▸ **TASK DESCRIPTION**: From the first line to the last, retype everything below exactly, minus the pictures.

● ● ● ● ● ● ●

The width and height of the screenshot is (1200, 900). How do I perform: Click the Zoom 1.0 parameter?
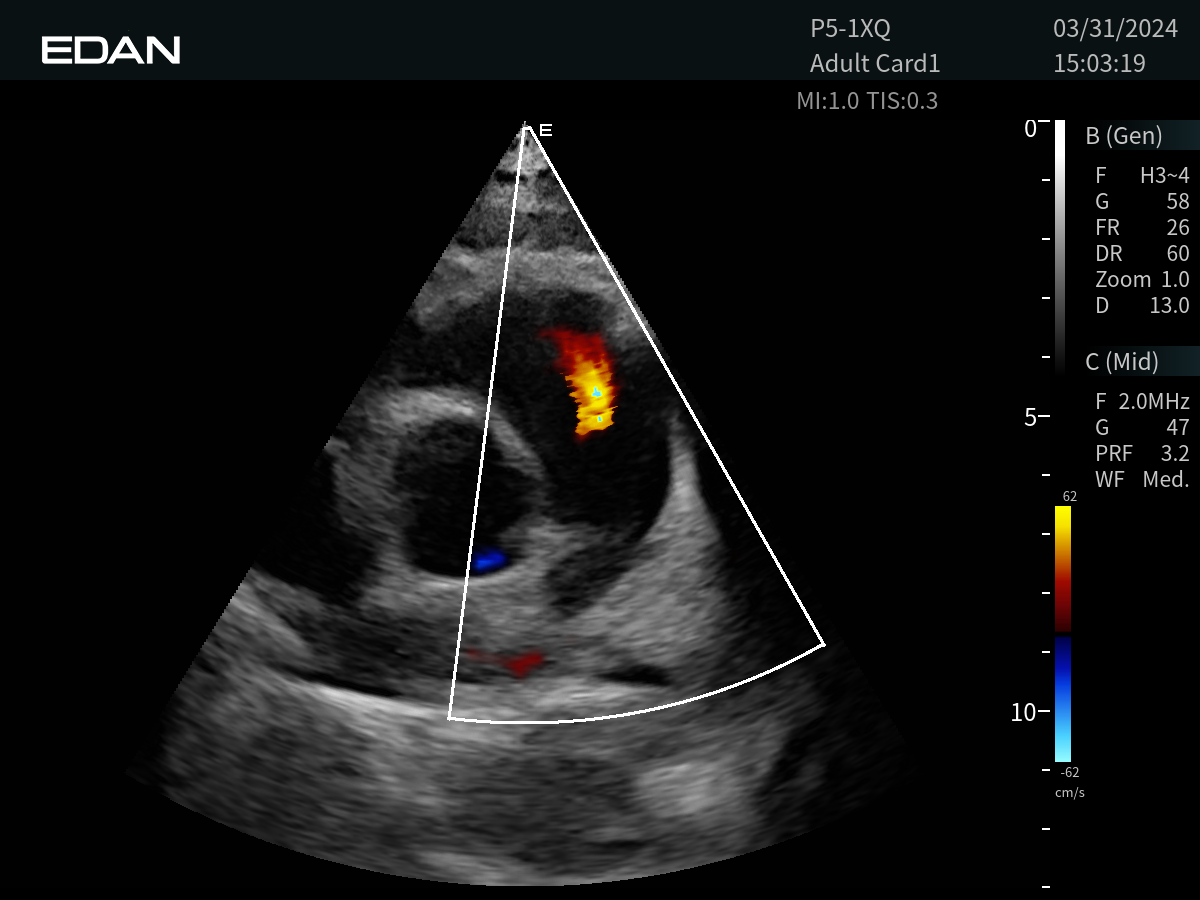[1142, 280]
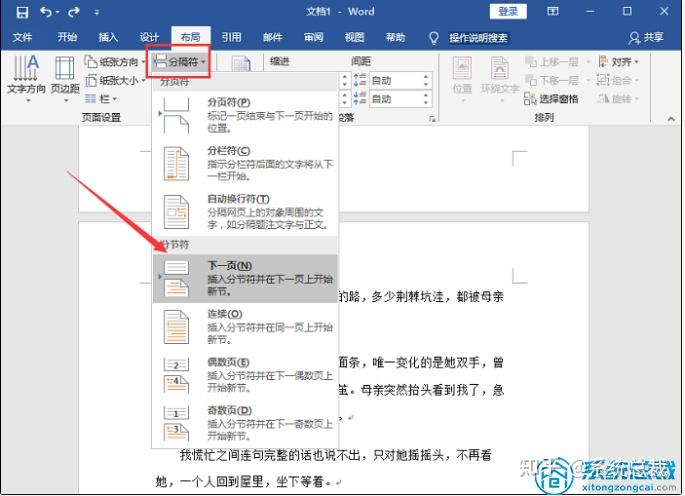Increase the 间距 before-spacing stepper
The image size is (685, 496).
[426, 77]
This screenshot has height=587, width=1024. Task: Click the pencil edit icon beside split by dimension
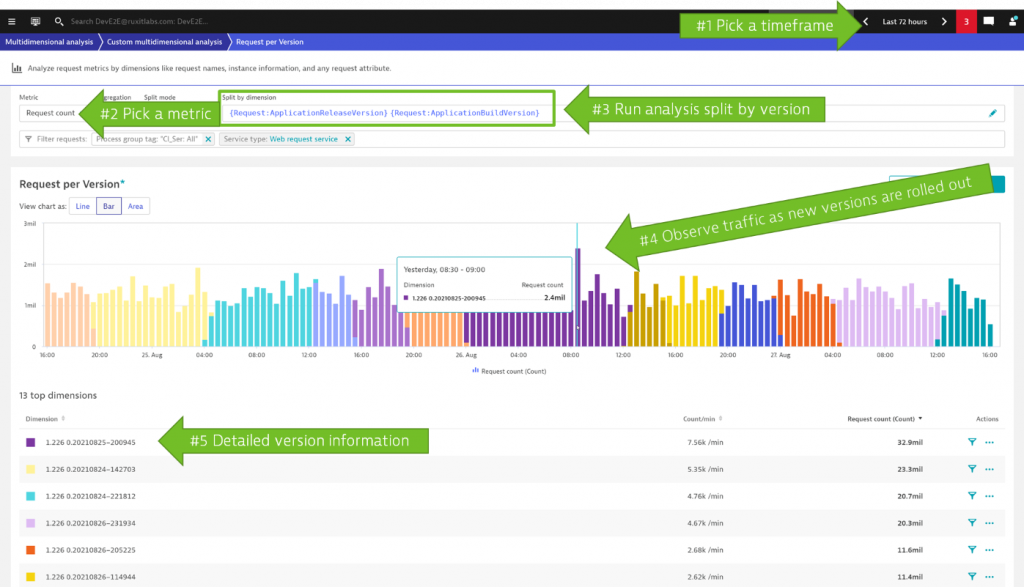tap(992, 113)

● ● ● ● ● ● ●

▸ **SOLUTION BELOW**:
The width and height of the screenshot is (1200, 900). How do I perform: Click the Zoom 1.0 parameter?
[1142, 280]
Increase the 间距 before-spacing stepper
The image size is (685, 496).
[426, 77]
This screenshot has height=587, width=1024. Task: Click the pencil edit icon beside split by dimension
tap(992, 113)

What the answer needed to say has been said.